Friday, March 01, 2019

The Electronic Polar Watch

This month marks a minor milestone for me: 30 years of writing about Canada's signals intelligence program. The first article I wrote on the subject, "Canada and Signals Intelligence: The Electronic Polar Watch," was published in March 1989 in the Ploughshares Monitor, the quarterly publication of Canadian peace organization Project Ploughshares.

I was on the Ploughshares staff at the time (I was there from 1986 to 2001), responsible for research and advocacy on Canadian defence policy matters, nuclear arms control, and other issues.

Given 30 years of hindsight and the benefit of the vastly greater amount of information now available about the agency, I wouldn't write the piece exactly the same way today. But I think it stands up pretty well.

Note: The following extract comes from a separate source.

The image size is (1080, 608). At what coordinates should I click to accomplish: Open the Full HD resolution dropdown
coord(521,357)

Its heavy emphasis on nuclear weapons issues was partly a function of the times and of Project Ploughshares' particular concerns, but it also reflected the overwhelming focus of CSE's activities during this period. The agency had begun widening its targeting at the beginning of the 1980s, establishing embassy intercept sites in non-Cold War-related locations such as New Delhi and joining the ECHELON satellite monitoring program, but the Soviet Union remained, as it had been since the 1950s, by far its most important target.

The article was the first to reveal the agency's significant growth during the 1980s, citing figures that I'd found in the annual reports of what was then called the Public Service Staff Relations Board. CSE was unwilling to release any staff figures in those days, and I suspect the PSSRB numbers came as a bit of a shock.

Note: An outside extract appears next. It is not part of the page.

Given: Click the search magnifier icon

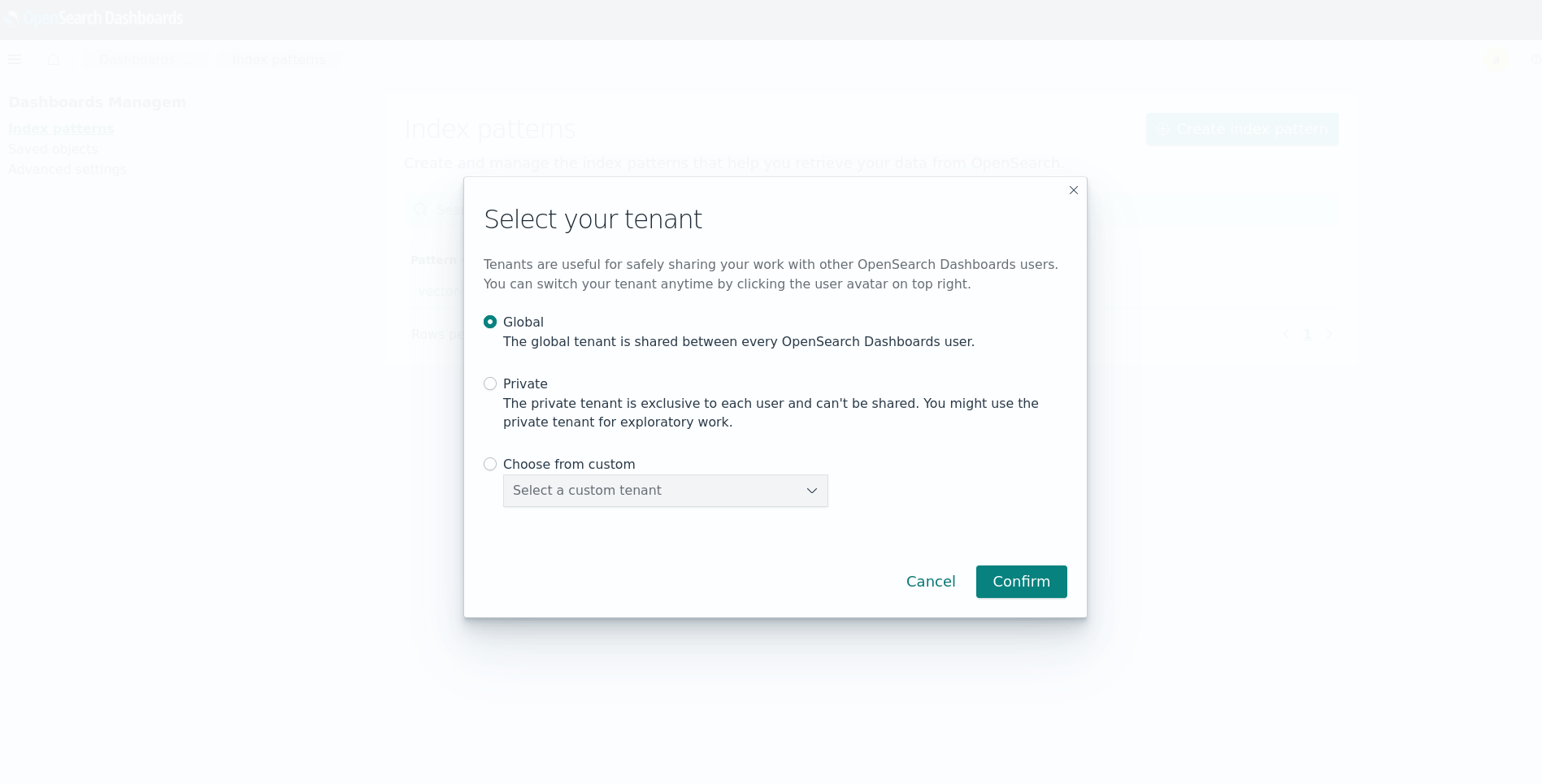Looking at the screenshot, I should (419, 210).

It may not be coincidental that 1990 was the last year that the PSSRB published those numbers. Fortunately, by that time I had already stumbled across the monthly CSE numbers that Statistics Canada had begun publishing in its Federal Government Employment series in 1979.

Later in 1989 I wrote an article for This Magazine ("Spies Without Scrutiny," September 1989) updating the staff numbers, speculating about CSE's widening range of targets, and decrying the lack of any public review mechanism for the agency. (The Office of the CSE Commissioner wasn't created until 1996.)

Fun times.

Incidentally, it occurs to me that 2019 also marks 45 years since I first rode past the Sir Leonard Tilley Building on an OC Transpo bus and wondered what exactly the spies inside were up to. CBNRC, as it was still called in 1974, was only 28 years old back then.

Little did I know that I'd still be wondering about it 45 years later.